Der Europäische Gerichtshof für Menschenrechte (EGMR) verurteilte Ungarn wegen tödlicher Vernachlässigung einer Frau mit Lernschwierigkeiten in einer Institution.
Am 10. Oktober 2024 entschied der Europäische Gerichtshof für Menschenrechte (EGMR) im Fall „Validity Foundation im Namen von T.J. gegen Ungarn“. Die Klage betraf den Tod von T.J., einer Frau mit Lernschwierigkeiten, die in Ungarn in einer staatlichen Einrichtung lebte und im Jahr 2018 im Alter von 45 Jahren aufgrund von Unterernährung und Vernachlässigung verstarb. Der Gerichtshof stellte fest, dass Ungarn unter anderem gegen das Recht auf Leben (Artikel 2) der Europäischen Menschenrechtskonvention verstoßen hat.
Hintergrund des Falls
Die Klägerin, T.J., eine Frau mit Lernschwierigkeiten, lebte seit ihrem zehnten Lebensjahr in der Topház-Einrichtung in Göd. Berichte über die Bedingungen in der Einrichtung wiesen bereits 2017 auf ernsthafte Mängel hin, darunter Personalmangel, unzureichende medizinische und therapeutische Versorgung sowie unangemessene Lebensbedingungen. Die Validity Foundation, eine NGO, die sich für die Rechte von Menschen mit Behinderungen einsetzt, besuchte die Topház-Einrichtung im Jahr 2017 und stellte die unzureichenden Lebensbedingungen der Bewohner*innen fest.

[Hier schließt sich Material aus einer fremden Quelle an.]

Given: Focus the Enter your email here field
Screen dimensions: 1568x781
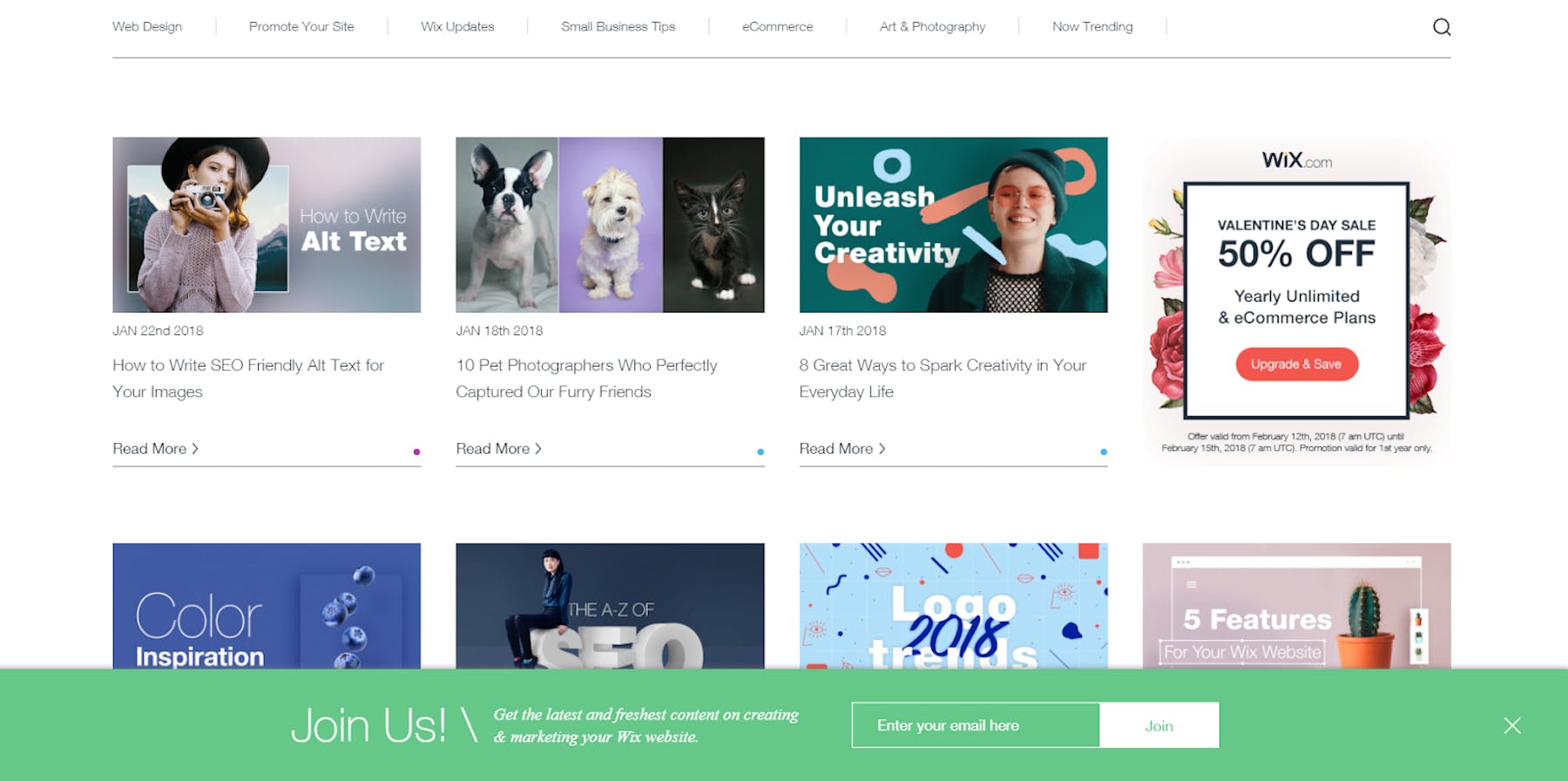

Im Laufe der Jahre erlitt T.J. mehrere körperliche Verletzungen, darunter Wunden im Gesicht, am Oberkörper und an den Gliedmaßen, sie wies einen erheblichen Gewichtsverlust auf und war regelmäßig an ihr Bett gefesselt. In den Jahren 2015, 2016 und 2018 wurde bei T.J. eine bakterielle Lungenentzündung diagnostiziert. Im Jahr 2018 wurde sie erneut wegen einer Lungenentzündung ins Krankenhaus eingeliefert, wo sie am 25. August 2018 verstarb.
Die Autopsie bestätigte eine bakterielle Lungenentzündung als Todesursache. Die Validity Foundation argumentierte jedoch, dass T.J.s sich verschlechternde gesundheitliche Verfassung und ihr Tod direkte Folgen der langjährigen Vernachlässigung und unzureichenden Pflege in der Institution waren.
Trotz des Wissens über diese alarmierenden Bedingungen unternahmen die Behörden keine angemessenen Maßnahmen. Die Behörden konzentrierten sich in ihrer Untersuchung zum Tod von T.J. lediglich auf die direkte Todesursache – eine Lungenentzündung – ohne die schwerwiegenden Mängel im Pflege- und Betreuungssystem zu berücksichtigen.
Gerichtliche Entscheidung
Die Familie von T.J. führte den Fall vor den EGMR und machte geltend, dass die unzureichende Versorgung und die unmenschlichen Bedingungen in der Einrichtung direkt zum Tod ihrer Angehörigen geführt hätten. Der Gerichtshof gab der Klägerin recht und entschied, dass Ungarn unter anderem gegen Artikel 2 (Recht auf Leben) der Europäischen Menschenrechtskonvention verstoßen hat. Insbesondere wurde festgestellt, dass die Behörden ihre Verantwortung, die Bewohner*innen der Einrichtung zu schützen, grob vernachlässigt haben.
Bedeutung der Entscheidung
Die Entscheidung des EGMR hat weitreichende Bedeutung. Sie verdeutlicht nicht nur die Verantwortung von Staaten, die Rechte von Menschen mit Behinderungen zu schützen, sondern stellt auch die institutionelle Unterbringung selbst in Frage. Trotz internationaler Verpflichtungen, wie der UN-Behindertenrechtskonvention (UN-BRK), leben Schätzungen zufolge immer noch rund 1,5 Millionen Menschen in der Europäischen Union in Einrichtungen.[1] Diese Einrichtungen sind oft schlecht ausgestattet, personell unterbesetzt und bieten unzureichende Gesundheits- und Pflegedienste.
Die Entscheidung des EGMR sollte als eindringlicher Appell an alle Mitgliedstaaten verstanden werden, die UN-BRK mit Nachdruck umzusetzen. Dies beinhaltet die dringende Notwendigkeit, Einrichtungen wie Topház einzustellen und stattdessen angemessene, barrierefreie Wohnmöglichkeiten sowie umfassende Unterstützungsleistungen bereitzustellen, die es Menschen mit Behinderungen ermöglichen, ein selbstbestimmtes Leben in ihren Gemeinschaften zu führen.